There are many, many possibilities like the one above. Work with this scale and come up with your own. We will continue to work on this technique, but until then, experiment and you will grow.

You may be saying, hey I know these chords. Yes, you may know these chords and you  might even use them everyday in your playing. But do you know where they come from? I would have to say the majority of all questions I've received in the years I've been teaching or playing would have to be, where do I play lead, or what chords do I use? I don't want to overwhelm you on chord theory here in this chapter, but we need to look at some very interesting things going on here. Look at the chords below. Look at each chord very closely.

Look at the Am7 chord. You should notice that the notes of this chord are, A, C, E and G. You should also know that the Am7 chord below is a Root 6 bar chord. This means that the chord is determined by the note on the 6th or Low E string. The Dm 7 and Em7 are Root 5 bar chords.

This means that these chords are determined by the note on the A string. These are movable bar chords which mean you can move each of these chords all over the fretboard.

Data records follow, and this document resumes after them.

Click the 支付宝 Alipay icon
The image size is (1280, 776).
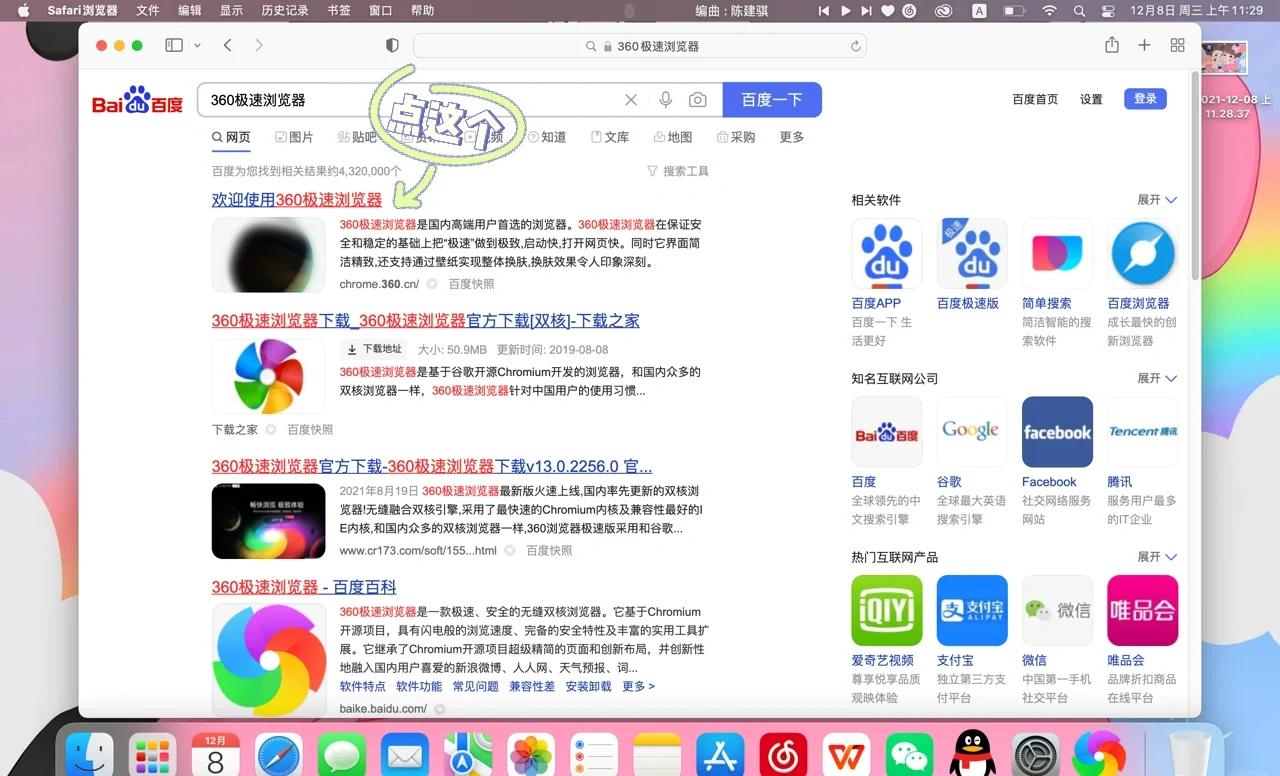[971, 610]
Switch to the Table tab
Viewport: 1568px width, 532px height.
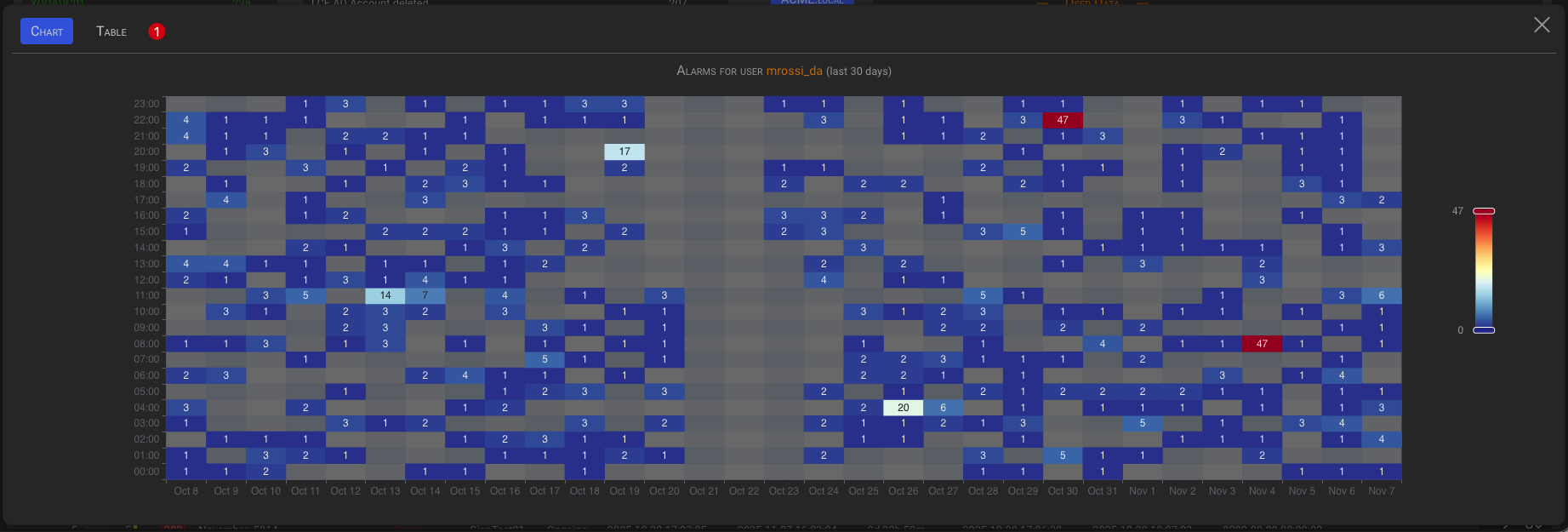tap(111, 31)
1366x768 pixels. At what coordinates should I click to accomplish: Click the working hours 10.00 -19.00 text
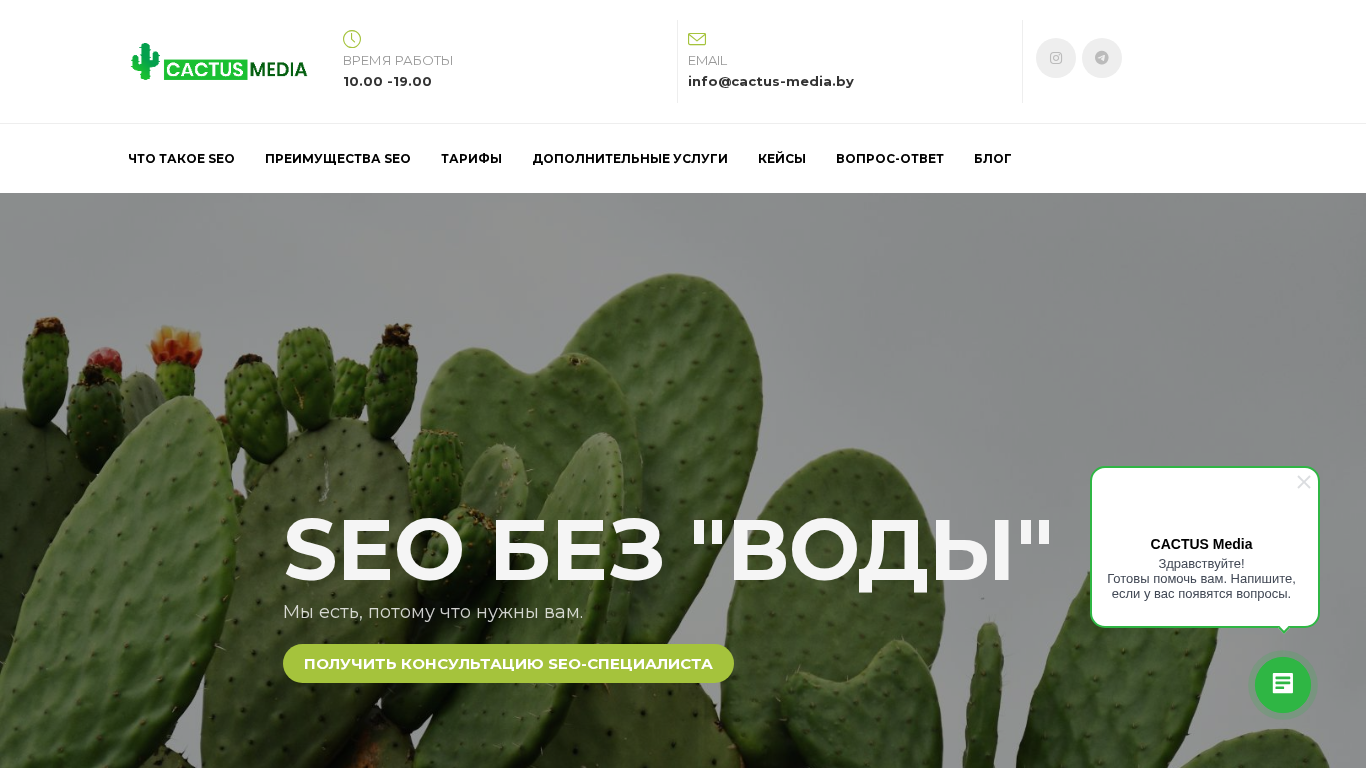coord(388,82)
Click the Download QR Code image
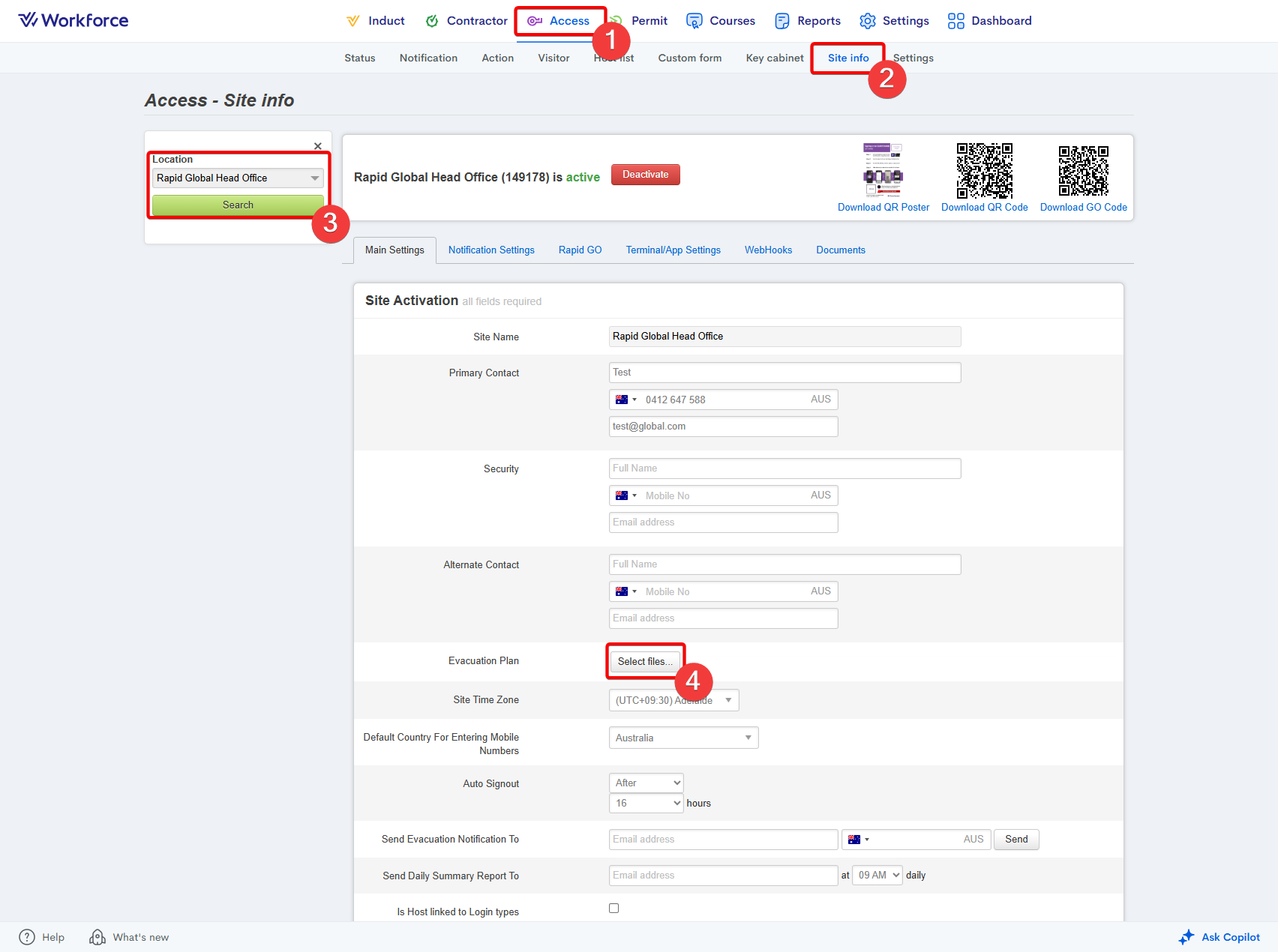 point(984,170)
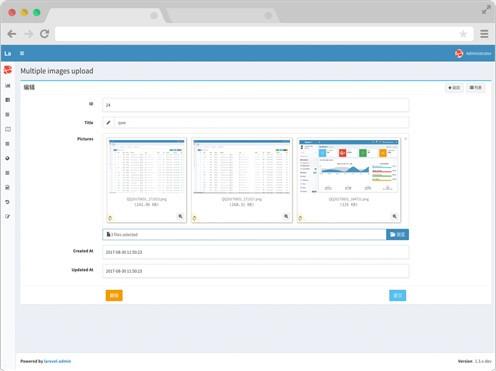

Look at the Dm7 and see that it has the same fingering as the Em7. The only difference is the Dm7 is played at the 5th fret and the Em7 is played at the 7th fret. This is because the D note is at the 5th fret A string for the Dm7 and the E note is at the 7th fret A string for the Em7. The 5th fret D note highlighted in Blue would be the root note. The E note at the  7th fret highlighted in red would be the root for for the Em7 chord. When you strum this chord, you can start with that root note

a minor 7 chord d minor 7 chord e minor 7 chord
Am7 is made up of the 
1, b3, 5 and b7
A, C, E and G
Dm7 is made up of the
D, F, A and C
Em7 is made up of the
E, G, B and D
Am,   Bdim,   C,    Dm,  Em,    F,     G,
1,      2,         b3,    4,    5,     b6,   b7

Each of the guitar chords illustrated above can be found in the key of C major. Each chord is formed out the minor scale using the formula above.

a minor 7 chord a minor 7 chord

Look at the image above and notice that it is right out of the key of C major. Notice all of the notes of the Am7 chord and begin to visualize playing these notes in your lead guitar work. Lay these chords down on a recorder and play these notes as arpeggios. Pick each note one note at a time. Strum the Am7 chord and rock out. Begin to see how each chord if formed for each scale.


If you use the blank forms and fill them in, you will get to learn the guitar fretboard inside and out. Use all of the illustrations and experiment. Use the blank illustration of the fretboard and fill in all of the notes of the C chord up and down the fret board. Use the blank illustration and fill in all the notes of the Dm chord. You will see where each note is positioned. You will begin to improvise over these different positions and open up endless possibilities and new sounds.